Occlusion of one of the vertebral arteries can cause many serious consequences, ranging from blindness to paralysis.
Circle of Willis
At the base of the brain, the carotid and vertebrobasilar arteries form a circle of communicating arteries known as the Circle of Willis. From this circle, other arteries—the anterior cerebral artery (ACA), the middle cerebral artery (MCA), the posterior cerebral artery (PCA)—arise and travel to all parts of the brain. Posterior Inferior Cerebellar Arteries (PICA), which branch from the vertebral arteries, are not shown.
Because the carotid and vertebrobasilar arteries form a circle, if one of the main arteries is occluded, the distal smaller arteries that it supplies can receive blood from the other arteries (collateral circulation).
Anterior Cerebral Artery
The anterior cerebral artery extends upward and forward from the internal carotid artery. It supplies the frontal lobes, the parts of the brain that control logical thought, personality, and voluntary movement, especially of the legs. Stroke in the anterior cerebral artery results in opposite leg weakness. If both anterior cerebral territories are affected, profound mental symptoms may result (akinetic mutism).
Middle Cerebral Artery
The middle cerebral artery is the largest branch of the internal carotid. The artery supplies a portion of the frontal lobe and the lateral surface of the temporal and parietal lobes, including the primary motor and sensory areas of the face, throat, hand and arm, and in the dominant hemisphere, the areas for speech.

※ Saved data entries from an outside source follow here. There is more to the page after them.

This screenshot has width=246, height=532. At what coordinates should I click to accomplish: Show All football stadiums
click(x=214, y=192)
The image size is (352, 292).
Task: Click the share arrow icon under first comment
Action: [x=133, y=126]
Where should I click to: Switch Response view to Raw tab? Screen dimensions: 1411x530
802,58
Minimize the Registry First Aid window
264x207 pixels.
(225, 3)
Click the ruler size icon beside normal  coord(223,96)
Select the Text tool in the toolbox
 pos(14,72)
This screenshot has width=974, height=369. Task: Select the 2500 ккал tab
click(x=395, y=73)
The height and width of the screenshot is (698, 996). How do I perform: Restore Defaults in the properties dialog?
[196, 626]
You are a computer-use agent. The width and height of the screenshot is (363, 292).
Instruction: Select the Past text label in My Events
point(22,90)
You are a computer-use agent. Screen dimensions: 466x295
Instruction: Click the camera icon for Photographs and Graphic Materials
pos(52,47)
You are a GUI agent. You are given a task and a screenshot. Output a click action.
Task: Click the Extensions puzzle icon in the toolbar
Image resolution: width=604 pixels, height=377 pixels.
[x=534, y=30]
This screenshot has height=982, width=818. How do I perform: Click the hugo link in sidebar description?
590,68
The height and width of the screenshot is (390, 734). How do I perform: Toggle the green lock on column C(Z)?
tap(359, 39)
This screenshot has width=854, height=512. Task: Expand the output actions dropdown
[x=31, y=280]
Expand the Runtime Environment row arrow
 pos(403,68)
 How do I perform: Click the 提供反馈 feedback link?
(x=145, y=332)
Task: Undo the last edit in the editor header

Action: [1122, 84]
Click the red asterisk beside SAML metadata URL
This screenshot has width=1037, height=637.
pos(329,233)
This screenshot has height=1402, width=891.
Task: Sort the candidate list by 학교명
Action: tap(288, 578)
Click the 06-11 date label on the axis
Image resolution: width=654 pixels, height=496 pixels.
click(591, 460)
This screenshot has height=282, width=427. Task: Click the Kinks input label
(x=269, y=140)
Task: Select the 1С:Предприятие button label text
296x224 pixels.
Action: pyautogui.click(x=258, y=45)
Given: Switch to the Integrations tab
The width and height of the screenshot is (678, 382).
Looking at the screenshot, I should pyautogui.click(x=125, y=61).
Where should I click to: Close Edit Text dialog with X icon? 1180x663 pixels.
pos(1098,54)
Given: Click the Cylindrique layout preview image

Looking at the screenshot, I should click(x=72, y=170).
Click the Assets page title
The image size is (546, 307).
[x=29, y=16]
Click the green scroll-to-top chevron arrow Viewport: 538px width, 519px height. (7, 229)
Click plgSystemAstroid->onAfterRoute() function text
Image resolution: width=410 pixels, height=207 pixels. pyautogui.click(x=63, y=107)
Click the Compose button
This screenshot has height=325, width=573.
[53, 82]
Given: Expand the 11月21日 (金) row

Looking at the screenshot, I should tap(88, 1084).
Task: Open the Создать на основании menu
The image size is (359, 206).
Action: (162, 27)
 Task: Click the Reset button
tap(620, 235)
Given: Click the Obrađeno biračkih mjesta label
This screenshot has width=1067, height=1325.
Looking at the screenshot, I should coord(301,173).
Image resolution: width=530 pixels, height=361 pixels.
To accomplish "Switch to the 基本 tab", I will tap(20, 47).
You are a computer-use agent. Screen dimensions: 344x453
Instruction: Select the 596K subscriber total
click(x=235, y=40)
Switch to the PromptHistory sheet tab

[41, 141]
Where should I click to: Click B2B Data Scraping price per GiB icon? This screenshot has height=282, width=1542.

The middle cerebral artery is the artery most often occluded in stroke.
Posterior Cerebral Artery
The posterior cerebral arteries stem in most individuals from the basilar artery but sometimes originate from the ipsilateral internal carotid artery The posterior arteries supply the temporal and occipital lobes of the left cerebral hemisphere and the right hemisphere. When infarction occurs in the territory of the posterior cerebral artery, it is usually secondary to embolism from lower segments of the vertebral basilar system or heart.
Clinical symptoms associated with occlusion of the posterior cerebral artery depend on the location of the occlusion and may include thalamic syndrome, thalamic perforate syndrome, Weber’s syndrome, contralateral hemplegia, hemianopsia and a variety of other symptoms, including color blindness, failure to see to-and-fro movements, verbal dyslexia, and hallucinations. The most common finding is occipital lobe infarction leading to an opposite visual field defect.
Small, deep penetrating arteries known as the lenticulostriate arteries branch from the middle cerebral artery Occlusions of these vessels or penetrating branches of the Circle of Willis or vertebral or basilar arteries are referred to as lacunar strokes. About 20% of all stokes are lacunar and have a high incidence in patients with chronic hypertension.
In the elderly, CT scanning shows signs of infarction in only approximately half of the most of the common form of lacunar stroke (pure motor stroke), but MRI has increased the yield: the probability that CT or MRI will be positive is generally a function of the severity of the deficit. The cells distal to the occlusion die, but since these areas are very small often only minor deficits are seen. When the infarction is critically located, however, more severe manifestations may develop, including paralysis and sensory loss.
Within a few months of the infarction, the necrotic brains cells are reabsorbed by macrophage activity, leaving a very small cavity referred to as a lake (or lacune in French).